* _WHAT TO WORK ON_: When you reach the line that contains "This screenshot has width=667, height=374.", set down that line and every one after it through the end of the records, exactly as written and with no pictures.

* _TASK DATA_:
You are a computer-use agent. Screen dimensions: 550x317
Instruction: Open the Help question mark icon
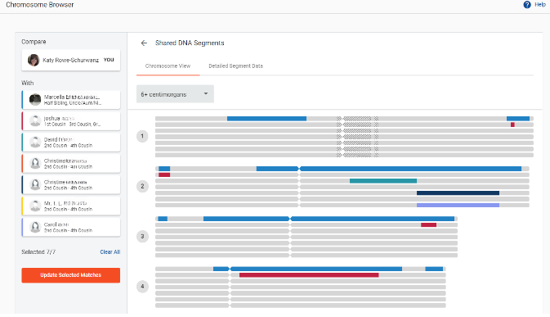point(527,5)
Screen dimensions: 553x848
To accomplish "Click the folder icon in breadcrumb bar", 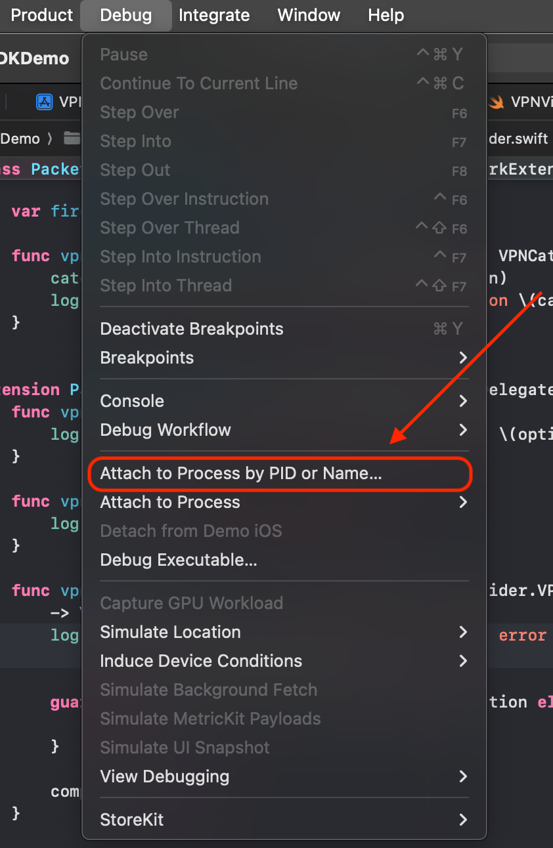I will [x=72, y=138].
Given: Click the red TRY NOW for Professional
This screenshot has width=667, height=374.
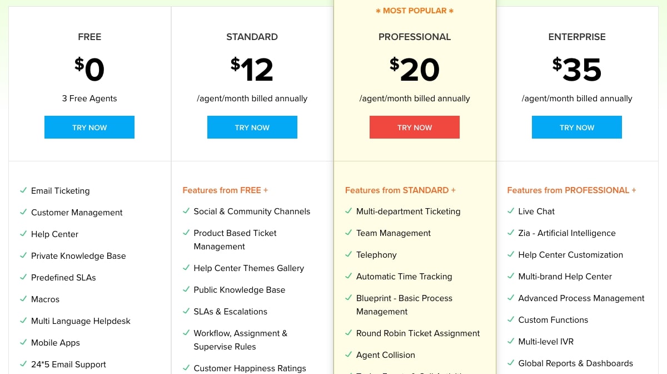Looking at the screenshot, I should tap(414, 127).
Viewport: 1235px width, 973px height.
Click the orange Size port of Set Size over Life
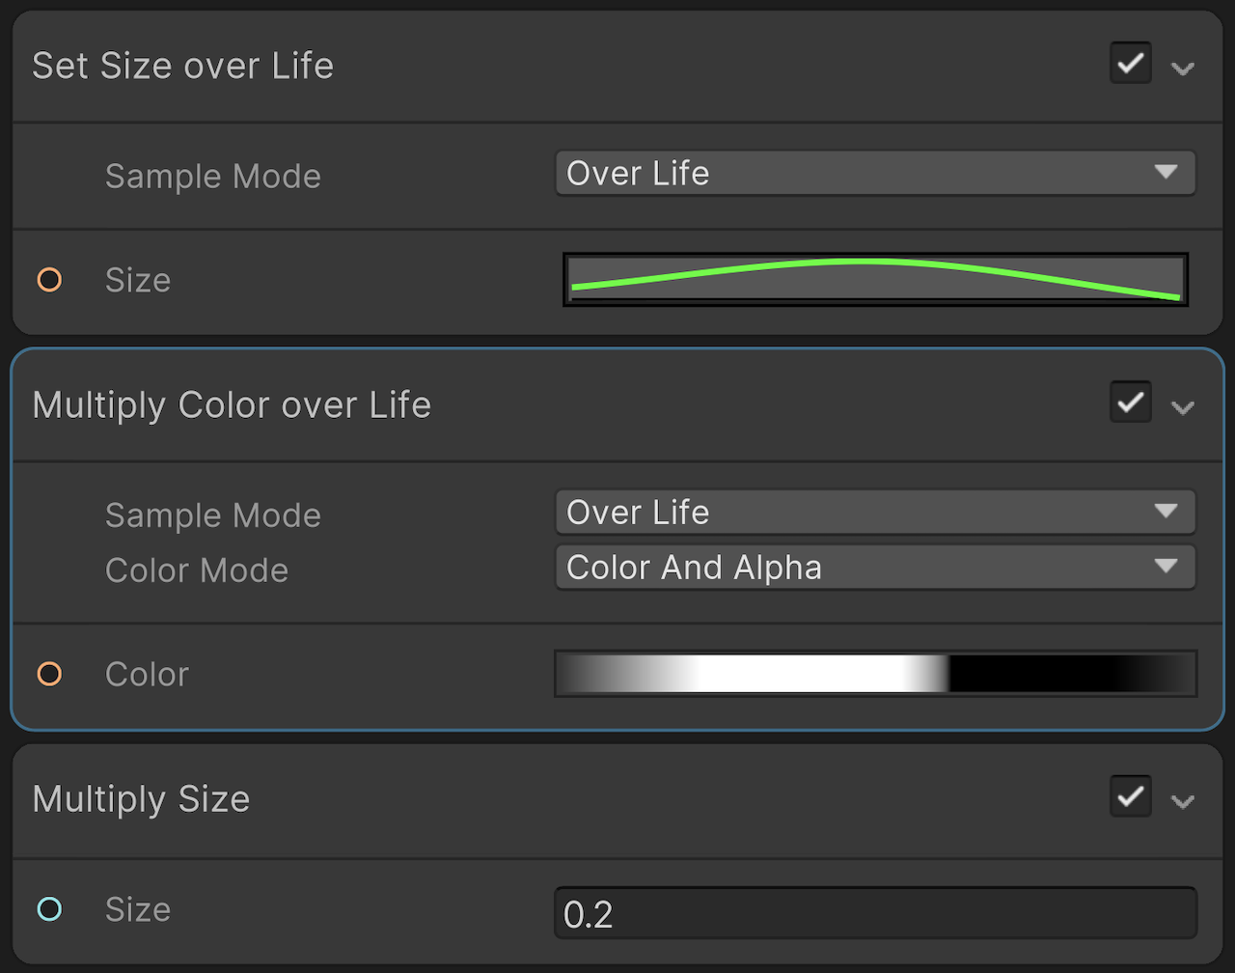pyautogui.click(x=49, y=280)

* _SOLUTION TO THE EXERCISE_:
This screenshot has width=667, height=374.
Looking at the screenshot, I should tap(414, 127).
Viewport: 1235px width, 973px height.
Click the orange Size port of Set Size over Life
pyautogui.click(x=49, y=280)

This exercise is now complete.